The citizens of Paris were terrified during World War I when they were suddenly bombarded with shells fired from a long-range gun known as Big Bertha. The barrel of the gun was \(36.6 \mathrm{m}\) long and it had a muzzle speed of \(1.46 \mathrm{km} / \mathrm{s} .\) When the gun's angle of elevation was set to \(55^{\circ},\) what would be the range? For the purposes of solving this problem, neglect air resistance. (The actual range at this elevation was \(121 \mathrm{km} ;\) air resistance cannot be ignored for the high muzzle speed of the shells.)

Short Answer

Expert verified
Answer: The range of Big Bertha neglecting air resistance is approximately 203.73 km.

Step by step solution

01

Convert speed to m/s and find horizontal and vertical components of the initial velocity

First, we have to convert the given speed from km/s to m/s.
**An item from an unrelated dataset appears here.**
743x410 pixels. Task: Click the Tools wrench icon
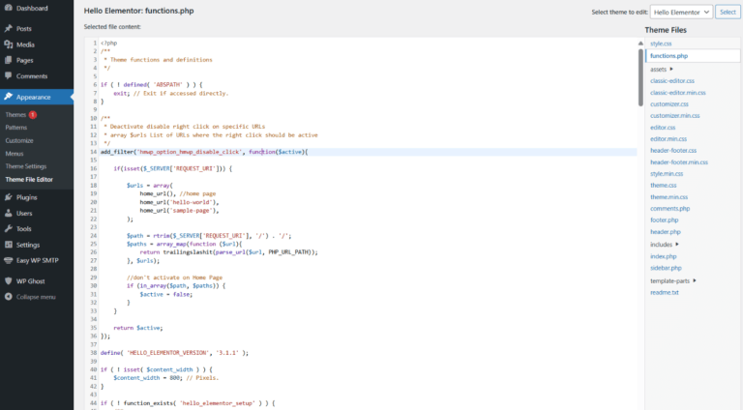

To do this, we multiply the speed by 1000: \(1.46 \mathrm{km/s} * 1000 = 1460 \mathrm{m/s}\) Now, we'll find the horizontal and vertical components of the initial velocity using the angle of elevation. Remember that: \(v_{x} = v_{0} * \cos(\theta)\) and \(v_{y} = v_{0} * \sin(\theta)\) Given the angle of elevation \(\theta = 55^{\circ}\) and the initial speed \(v_{0} = 1460 \mathrm{m/s}\), we can find the horizontal and vertical components as follows: \(v_{x} = 1460 \mathrm{m/s} * \cos(55^{\circ}) = 834.30\mathrm{m/s}\) \(v_{y} = 1460 \mathrm{m/s} * \sin(55^{\circ}) = 1196.96\mathrm{m/s}\)
02

Find the time of flight

Now, we will find the time of flight of the projectile. This can be done using the vertical component of the velocity and the following equation: \(t = \frac{2 * v_{y}}{g}\) where g is the acceleration due to gravity (approximately \(9.81 \mathrm{m/s^2}\)). \(t = \frac{2 * 1196.96 \mathrm{m/s}}{9.81\mathrm{m/s^2}} = 244.16\mathrm{s}\)
03

Find the range of the projectile

Finally, we can find the range of the projectile using the horizontal component of the velocity and the time of flight: \(R = v_{x} * t\) \(R = 834.30\mathrm{m/s} * 244.16\mathrm{s} = 203734.17\mathrm{m}\) Since we want our answer in kilometers, we'll divide by 1000: \(R \approx 203.73\mathrm{km}\) Hence, the range of Big Bertha neglecting air resistance would be approximately \(203.73\mathrm{km}\).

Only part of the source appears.